#### TEXT PASSAGE:
=======

But Goldberg can’t quite let go of Rafiq, tracking him down even after they’ve both left Ketziot, even once Goldberg has moved back to the United States, married, and settled in Washington, DC. When he again travels in Israel he goes to Gaza to search for Rafiq. Finding him, he learns that Rafiq, now a professor, is soon to leave for Washington, too—to complete a Ph.D. at the American University.
At this point, Goldberg tells Rafiq that “I wanted to reestablish our friendship for its own sake, and I wanted to see the [Israeli-Palestinian] conflict through his eyes, in order to answer a crucial question: Could the Arabs finally accept—accept, not merely tolerate—the presence of Jews in their midst, and not just Jews, but a Jewish state? Or would we forever be viewed as invaders?” For his part, Rafiq responds with another question: “Could the Jews live with the Palestinians without fear, without guns?”

=======

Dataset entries
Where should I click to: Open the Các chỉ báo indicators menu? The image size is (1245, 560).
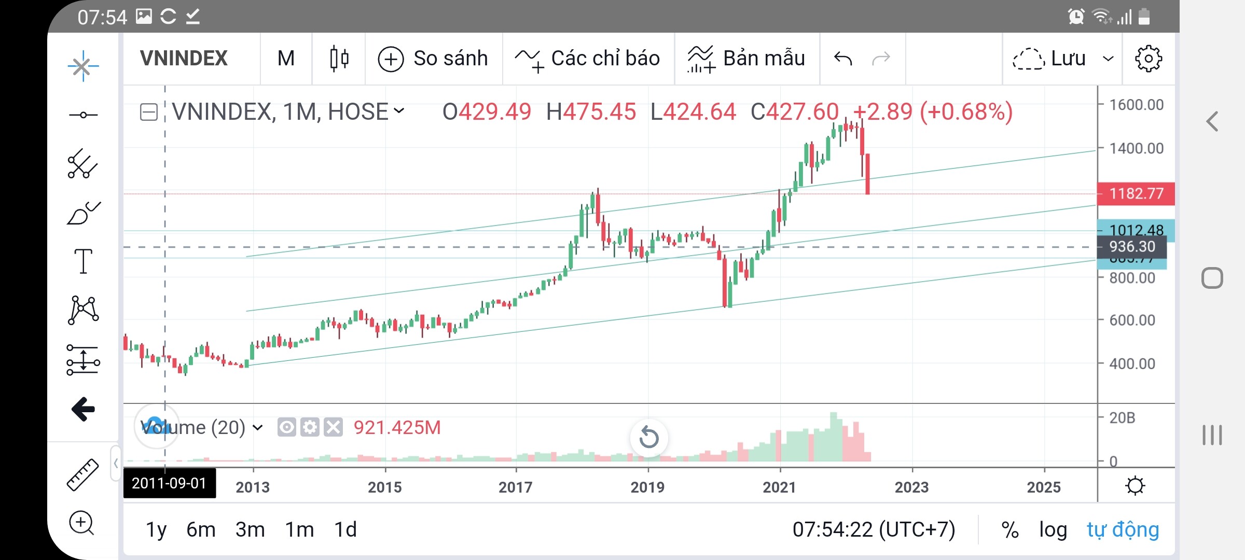pyautogui.click(x=588, y=59)
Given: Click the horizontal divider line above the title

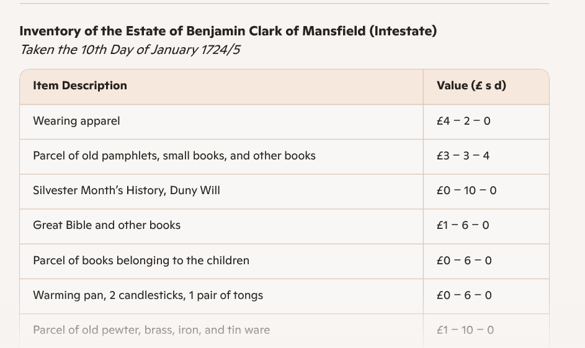Looking at the screenshot, I should 284,4.
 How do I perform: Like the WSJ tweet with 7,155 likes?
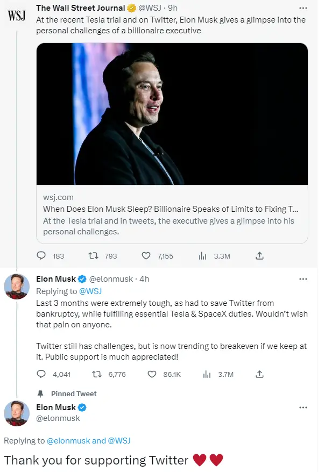[x=146, y=256]
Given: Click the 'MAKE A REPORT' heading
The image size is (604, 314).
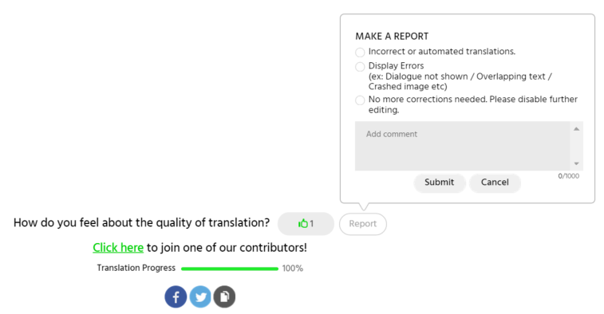Looking at the screenshot, I should (392, 36).

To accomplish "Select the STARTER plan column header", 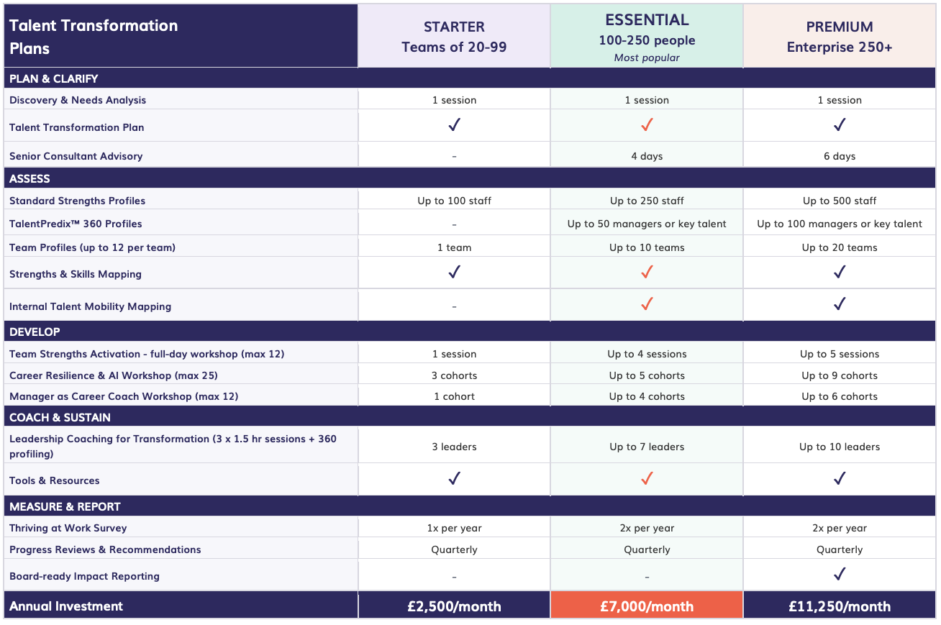I will tap(454, 37).
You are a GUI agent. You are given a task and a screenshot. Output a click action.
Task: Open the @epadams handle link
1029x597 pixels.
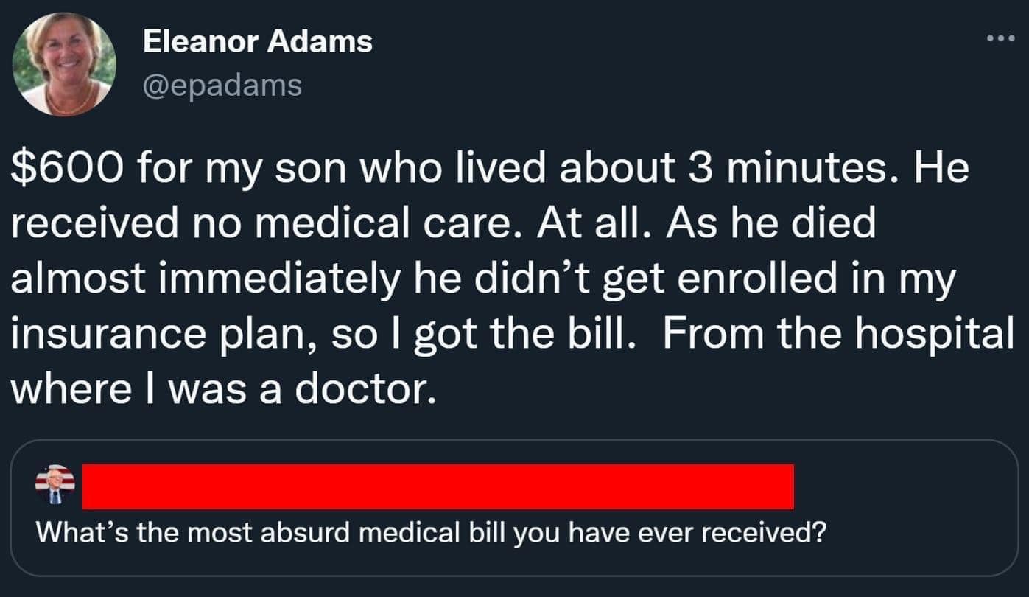pos(222,85)
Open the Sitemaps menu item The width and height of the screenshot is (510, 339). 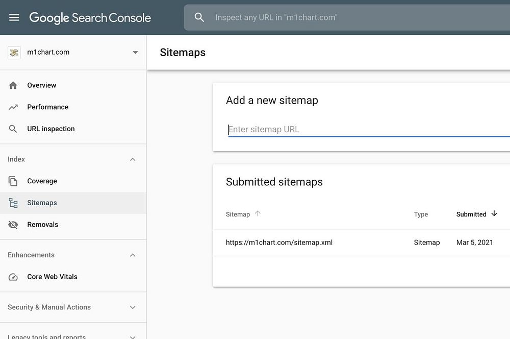pyautogui.click(x=42, y=203)
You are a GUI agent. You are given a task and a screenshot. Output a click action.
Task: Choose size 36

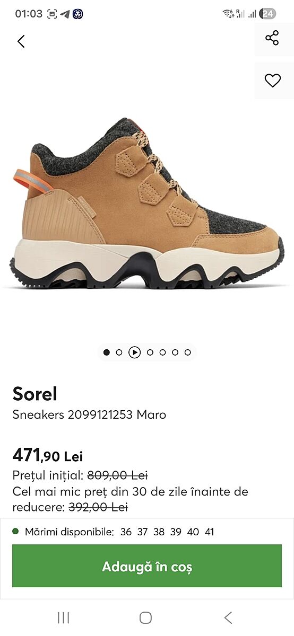[126, 532]
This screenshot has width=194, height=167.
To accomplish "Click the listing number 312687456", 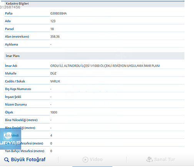I will 10,7.
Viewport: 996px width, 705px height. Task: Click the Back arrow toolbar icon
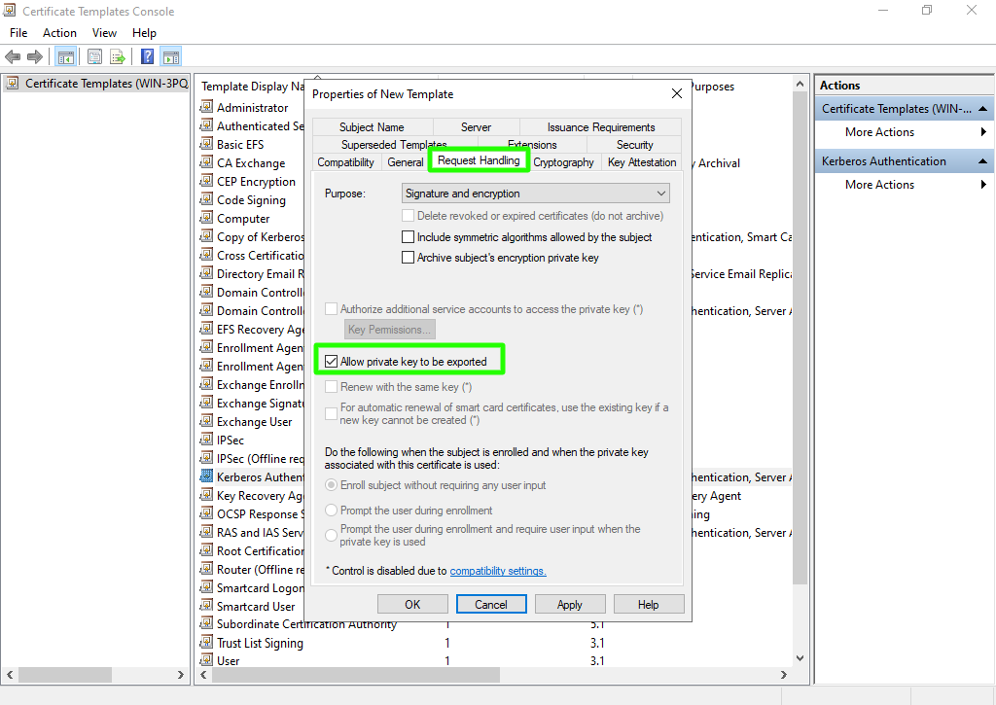[x=13, y=57]
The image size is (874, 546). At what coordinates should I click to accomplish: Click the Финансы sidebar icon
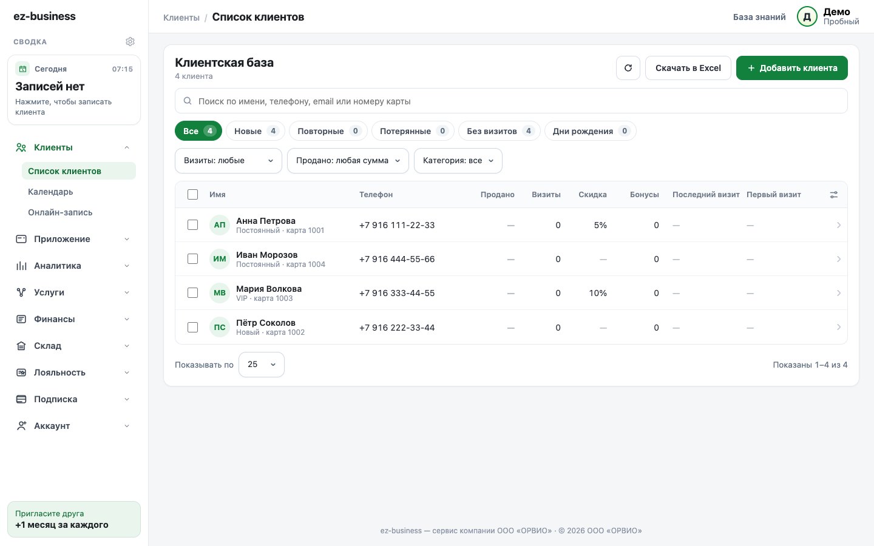coord(21,319)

=======

#### WHAT THIS EXERCISE ASKS:
1/ In the passage about Goldberg and Rafiq, what is Rafiq going to Washington to complete, and at which institution?
2/ Condense the paragraph of the passage about Goldberg and Rafiq that begins "At this point, Goldberg tells Rafiq" into two or three sentences, preserving its main facts.
3/ Resume the passage about Goldberg and Rafiq, starting after its final sentence.

#### OUTPUTS BY TASK:
1/ A Ph.D. at the American University.

2/ Goldberg tells Rafiq that he wants to renew their friendship for its own sake and to see the Israeli-Palestinian conflict through Rafiq's eyes. He hopes to learn whether the Arabs could truly accept, not merely tolerate, Jews and a Jewish state in their midst, or would always regard them as invaders. Rafiq answers with his own question: could the Jews live with the Palestinians without fear and without guns?

3/
The relationship and discussions thus continue in Washington. Not always easily, given the continued stresses and conflicts in the broader relationship between their peoples. Near the end of the book, Goldberg realizes an “irreducible” truth: “The maximum Israel could give did not match the minimum the Palestinians would accept.” Still, Goldberg finds hope. Despite their differences and disagreements something else remains true. Each man cares about the other. When “something terrible” happens in Gaza, Goldberg thinks first of Rafiq and his family. It’s “the same thing” for Rafiq: “‘When I hear that there is a bombing in Jerusalem and I know you’re there, I get worried.'” In the end, Rafiq “‘[doesn’t] want [Goldberg] to die. I want you to live.'” This, Goldberg concludes, “might be the start of something.”
My only difficulty with this book—aside, perhaps, from the discomfort anyone more affectively attuned to Israelis than Palestinians is likely to experience in Goldberg’s portrayals of bad will on both sides—concerns its structure. There’s a lot of back-and-forth in narrative time, especially in the book’s early chapters, and it’s not always easy to follow. Some readers may not sense themselves well “situated” in the book for awhile.
On the other hand, the book’s Web site** is all about context. Its superb “Resources” section includes a map, a timeline stretching from 1800 B.C.E. to 2006, and a set of links Goldberg recommends for more information on the Middle East. All those items might have been nice additions to the book, too (the evanescence of Web addresses notwithstanding).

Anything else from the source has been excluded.